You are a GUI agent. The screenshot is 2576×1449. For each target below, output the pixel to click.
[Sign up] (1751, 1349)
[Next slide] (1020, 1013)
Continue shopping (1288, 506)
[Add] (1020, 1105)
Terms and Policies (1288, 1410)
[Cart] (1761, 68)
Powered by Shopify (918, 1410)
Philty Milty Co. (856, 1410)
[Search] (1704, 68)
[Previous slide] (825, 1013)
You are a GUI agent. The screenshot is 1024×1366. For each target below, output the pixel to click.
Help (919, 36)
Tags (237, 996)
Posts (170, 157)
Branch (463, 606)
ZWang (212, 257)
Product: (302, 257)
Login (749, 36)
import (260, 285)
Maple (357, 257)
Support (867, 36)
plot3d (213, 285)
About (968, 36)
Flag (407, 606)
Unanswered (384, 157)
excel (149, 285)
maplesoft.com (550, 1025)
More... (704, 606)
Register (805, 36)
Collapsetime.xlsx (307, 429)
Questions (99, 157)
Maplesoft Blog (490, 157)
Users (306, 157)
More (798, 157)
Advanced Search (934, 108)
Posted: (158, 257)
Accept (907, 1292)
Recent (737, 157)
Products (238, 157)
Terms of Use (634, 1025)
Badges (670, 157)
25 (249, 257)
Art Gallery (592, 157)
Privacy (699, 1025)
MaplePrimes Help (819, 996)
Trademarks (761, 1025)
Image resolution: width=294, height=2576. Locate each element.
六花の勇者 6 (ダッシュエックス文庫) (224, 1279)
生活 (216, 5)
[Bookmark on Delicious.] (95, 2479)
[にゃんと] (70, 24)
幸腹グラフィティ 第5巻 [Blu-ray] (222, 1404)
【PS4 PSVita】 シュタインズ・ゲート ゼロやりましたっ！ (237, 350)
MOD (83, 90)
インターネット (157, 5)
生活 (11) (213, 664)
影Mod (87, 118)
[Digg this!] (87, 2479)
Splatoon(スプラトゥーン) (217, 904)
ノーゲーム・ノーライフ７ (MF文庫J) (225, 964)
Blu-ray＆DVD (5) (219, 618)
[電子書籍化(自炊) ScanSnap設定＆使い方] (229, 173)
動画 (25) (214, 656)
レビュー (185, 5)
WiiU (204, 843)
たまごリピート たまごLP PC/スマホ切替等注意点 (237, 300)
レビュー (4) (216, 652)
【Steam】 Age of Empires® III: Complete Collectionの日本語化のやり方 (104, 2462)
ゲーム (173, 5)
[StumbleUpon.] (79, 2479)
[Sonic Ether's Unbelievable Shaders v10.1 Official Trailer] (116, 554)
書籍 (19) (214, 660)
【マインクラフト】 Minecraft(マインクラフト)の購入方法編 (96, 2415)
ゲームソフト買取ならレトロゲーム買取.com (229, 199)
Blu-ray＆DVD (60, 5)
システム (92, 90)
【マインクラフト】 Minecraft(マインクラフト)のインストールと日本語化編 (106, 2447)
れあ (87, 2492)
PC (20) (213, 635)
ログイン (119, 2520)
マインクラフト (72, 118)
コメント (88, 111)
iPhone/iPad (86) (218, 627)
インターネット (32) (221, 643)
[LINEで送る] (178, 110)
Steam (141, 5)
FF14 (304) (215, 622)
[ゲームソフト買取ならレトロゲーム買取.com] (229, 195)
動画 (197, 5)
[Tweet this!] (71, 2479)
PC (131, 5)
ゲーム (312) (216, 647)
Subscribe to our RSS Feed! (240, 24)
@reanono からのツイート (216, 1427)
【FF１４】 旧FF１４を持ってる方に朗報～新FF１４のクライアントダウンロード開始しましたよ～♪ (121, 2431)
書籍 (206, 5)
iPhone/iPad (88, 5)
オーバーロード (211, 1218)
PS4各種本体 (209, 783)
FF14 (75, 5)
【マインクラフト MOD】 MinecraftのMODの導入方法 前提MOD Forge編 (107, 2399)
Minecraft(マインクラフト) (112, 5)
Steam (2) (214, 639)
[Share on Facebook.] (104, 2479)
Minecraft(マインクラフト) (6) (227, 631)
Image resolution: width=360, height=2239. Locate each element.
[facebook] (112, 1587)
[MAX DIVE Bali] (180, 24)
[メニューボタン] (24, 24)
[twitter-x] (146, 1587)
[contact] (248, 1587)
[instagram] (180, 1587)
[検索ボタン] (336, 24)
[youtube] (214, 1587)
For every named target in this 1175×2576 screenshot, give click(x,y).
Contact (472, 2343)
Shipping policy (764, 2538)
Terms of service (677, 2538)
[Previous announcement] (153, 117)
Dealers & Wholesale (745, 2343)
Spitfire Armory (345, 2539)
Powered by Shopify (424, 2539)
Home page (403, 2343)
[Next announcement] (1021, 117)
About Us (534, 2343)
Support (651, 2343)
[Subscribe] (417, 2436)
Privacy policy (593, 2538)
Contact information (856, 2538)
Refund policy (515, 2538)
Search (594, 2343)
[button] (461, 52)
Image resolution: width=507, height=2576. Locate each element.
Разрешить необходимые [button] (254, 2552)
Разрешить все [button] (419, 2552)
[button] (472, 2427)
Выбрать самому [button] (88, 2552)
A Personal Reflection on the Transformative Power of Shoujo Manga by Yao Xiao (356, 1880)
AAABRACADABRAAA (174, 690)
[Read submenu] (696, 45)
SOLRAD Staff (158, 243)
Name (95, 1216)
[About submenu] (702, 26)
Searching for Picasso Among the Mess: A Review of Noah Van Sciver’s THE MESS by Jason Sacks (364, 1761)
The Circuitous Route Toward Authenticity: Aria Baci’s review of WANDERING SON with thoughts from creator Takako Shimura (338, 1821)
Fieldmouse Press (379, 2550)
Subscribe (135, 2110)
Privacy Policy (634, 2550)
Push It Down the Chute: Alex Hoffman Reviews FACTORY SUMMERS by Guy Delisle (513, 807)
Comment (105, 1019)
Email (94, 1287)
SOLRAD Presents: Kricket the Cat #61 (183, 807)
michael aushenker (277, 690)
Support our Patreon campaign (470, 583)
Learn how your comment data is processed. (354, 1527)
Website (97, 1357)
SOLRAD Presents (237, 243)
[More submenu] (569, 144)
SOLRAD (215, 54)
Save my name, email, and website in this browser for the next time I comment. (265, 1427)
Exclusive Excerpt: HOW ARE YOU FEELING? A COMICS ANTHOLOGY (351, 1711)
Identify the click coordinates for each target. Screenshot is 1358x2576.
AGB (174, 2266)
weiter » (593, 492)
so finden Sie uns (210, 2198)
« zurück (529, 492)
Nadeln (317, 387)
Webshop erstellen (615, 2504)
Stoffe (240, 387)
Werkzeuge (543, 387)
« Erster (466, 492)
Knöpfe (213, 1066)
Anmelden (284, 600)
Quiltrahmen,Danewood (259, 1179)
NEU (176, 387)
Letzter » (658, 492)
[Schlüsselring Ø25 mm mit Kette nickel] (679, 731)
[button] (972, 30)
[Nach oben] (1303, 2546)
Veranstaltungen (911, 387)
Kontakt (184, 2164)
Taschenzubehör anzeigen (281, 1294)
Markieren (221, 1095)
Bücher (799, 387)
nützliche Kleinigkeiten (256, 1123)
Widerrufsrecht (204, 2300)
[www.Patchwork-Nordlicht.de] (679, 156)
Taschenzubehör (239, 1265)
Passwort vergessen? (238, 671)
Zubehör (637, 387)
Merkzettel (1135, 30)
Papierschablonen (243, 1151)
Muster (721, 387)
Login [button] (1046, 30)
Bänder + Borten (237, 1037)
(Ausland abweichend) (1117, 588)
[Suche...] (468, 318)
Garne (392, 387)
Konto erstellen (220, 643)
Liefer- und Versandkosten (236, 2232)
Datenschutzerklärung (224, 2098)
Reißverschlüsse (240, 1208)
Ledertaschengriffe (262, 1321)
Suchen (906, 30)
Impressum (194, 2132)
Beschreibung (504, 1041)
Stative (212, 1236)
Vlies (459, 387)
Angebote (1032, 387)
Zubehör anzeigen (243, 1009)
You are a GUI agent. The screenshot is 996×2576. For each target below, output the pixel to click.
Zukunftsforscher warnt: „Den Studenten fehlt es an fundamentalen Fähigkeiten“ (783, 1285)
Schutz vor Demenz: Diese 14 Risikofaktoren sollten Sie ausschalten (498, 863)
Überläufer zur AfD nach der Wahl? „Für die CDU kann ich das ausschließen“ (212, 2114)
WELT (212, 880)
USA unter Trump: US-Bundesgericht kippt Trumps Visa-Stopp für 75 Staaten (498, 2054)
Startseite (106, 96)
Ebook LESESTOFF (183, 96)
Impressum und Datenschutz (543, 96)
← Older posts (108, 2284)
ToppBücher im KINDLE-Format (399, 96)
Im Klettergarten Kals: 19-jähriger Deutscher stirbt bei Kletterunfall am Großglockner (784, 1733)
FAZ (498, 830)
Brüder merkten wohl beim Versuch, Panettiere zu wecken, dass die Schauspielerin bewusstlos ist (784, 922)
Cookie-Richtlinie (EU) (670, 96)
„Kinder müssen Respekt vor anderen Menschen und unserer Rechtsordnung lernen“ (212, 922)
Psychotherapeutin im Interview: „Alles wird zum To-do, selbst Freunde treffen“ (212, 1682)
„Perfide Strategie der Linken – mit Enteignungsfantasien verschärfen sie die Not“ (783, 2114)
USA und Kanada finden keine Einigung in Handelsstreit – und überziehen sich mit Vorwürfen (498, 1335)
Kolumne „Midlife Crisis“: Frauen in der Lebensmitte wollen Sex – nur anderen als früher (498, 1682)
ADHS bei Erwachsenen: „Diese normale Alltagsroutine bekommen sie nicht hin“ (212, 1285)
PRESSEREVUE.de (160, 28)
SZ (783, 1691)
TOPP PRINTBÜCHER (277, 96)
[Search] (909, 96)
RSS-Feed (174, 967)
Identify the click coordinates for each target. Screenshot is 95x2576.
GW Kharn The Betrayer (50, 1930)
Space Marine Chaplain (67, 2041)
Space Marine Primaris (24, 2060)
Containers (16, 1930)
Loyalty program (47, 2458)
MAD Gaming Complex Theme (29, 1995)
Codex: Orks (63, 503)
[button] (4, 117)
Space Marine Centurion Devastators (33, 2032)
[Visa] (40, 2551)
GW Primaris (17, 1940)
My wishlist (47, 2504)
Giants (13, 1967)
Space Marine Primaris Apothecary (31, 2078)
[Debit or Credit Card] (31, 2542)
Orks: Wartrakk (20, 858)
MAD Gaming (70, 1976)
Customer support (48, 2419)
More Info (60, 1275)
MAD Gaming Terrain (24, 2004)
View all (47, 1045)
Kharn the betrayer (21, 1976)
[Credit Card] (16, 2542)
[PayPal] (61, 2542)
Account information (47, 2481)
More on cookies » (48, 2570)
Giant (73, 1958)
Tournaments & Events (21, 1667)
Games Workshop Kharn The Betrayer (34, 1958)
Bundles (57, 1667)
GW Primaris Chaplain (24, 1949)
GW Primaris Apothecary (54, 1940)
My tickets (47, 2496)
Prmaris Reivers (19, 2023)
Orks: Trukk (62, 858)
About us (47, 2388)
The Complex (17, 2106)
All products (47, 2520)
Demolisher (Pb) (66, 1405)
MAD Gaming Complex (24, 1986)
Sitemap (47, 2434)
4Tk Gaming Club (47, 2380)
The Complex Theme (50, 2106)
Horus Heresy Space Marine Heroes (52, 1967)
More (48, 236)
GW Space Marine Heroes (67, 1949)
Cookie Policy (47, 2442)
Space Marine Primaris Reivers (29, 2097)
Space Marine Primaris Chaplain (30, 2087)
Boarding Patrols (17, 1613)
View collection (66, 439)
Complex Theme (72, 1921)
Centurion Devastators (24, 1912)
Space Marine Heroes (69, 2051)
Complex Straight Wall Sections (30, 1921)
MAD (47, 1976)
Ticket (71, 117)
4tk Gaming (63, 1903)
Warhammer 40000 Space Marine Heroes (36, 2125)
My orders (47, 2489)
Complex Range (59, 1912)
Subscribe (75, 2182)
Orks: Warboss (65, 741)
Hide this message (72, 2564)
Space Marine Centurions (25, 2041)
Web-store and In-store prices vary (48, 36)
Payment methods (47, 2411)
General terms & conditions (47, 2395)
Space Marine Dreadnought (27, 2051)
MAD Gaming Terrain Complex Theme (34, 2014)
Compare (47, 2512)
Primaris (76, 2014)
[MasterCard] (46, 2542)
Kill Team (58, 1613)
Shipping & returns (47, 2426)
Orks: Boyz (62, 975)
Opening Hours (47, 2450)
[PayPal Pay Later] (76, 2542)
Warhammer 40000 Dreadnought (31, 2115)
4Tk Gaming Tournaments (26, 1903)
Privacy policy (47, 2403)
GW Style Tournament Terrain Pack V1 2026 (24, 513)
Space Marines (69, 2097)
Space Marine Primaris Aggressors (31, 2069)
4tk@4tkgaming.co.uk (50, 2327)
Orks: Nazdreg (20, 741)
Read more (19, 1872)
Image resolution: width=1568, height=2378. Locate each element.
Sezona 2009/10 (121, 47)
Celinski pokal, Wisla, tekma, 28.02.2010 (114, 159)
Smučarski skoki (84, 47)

▶ **Your task**:
Start with the line above that contains "SOLRAD Presents (237, 243)" and end with the line that contains "Webshop erstellen (615, 2504)". Write out those lines exactly, and only those.

▶ **Result of the exercise**:
SOLRAD Presents (237, 243)
[More submenu] (569, 144)
SOLRAD (215, 54)
Save my name, email, and website in this browser for the next time I comment. (265, 1427)
Exclusive Excerpt: HOW ARE YOU FEELING? A COMICS ANTHOLOGY (351, 1711)
Identify the click coordinates for each target. Screenshot is 1358x2576.
AGB (174, 2266)
weiter » (593, 492)
so finden Sie uns (210, 2198)
« zurück (529, 492)
Nadeln (317, 387)
Webshop erstellen (615, 2504)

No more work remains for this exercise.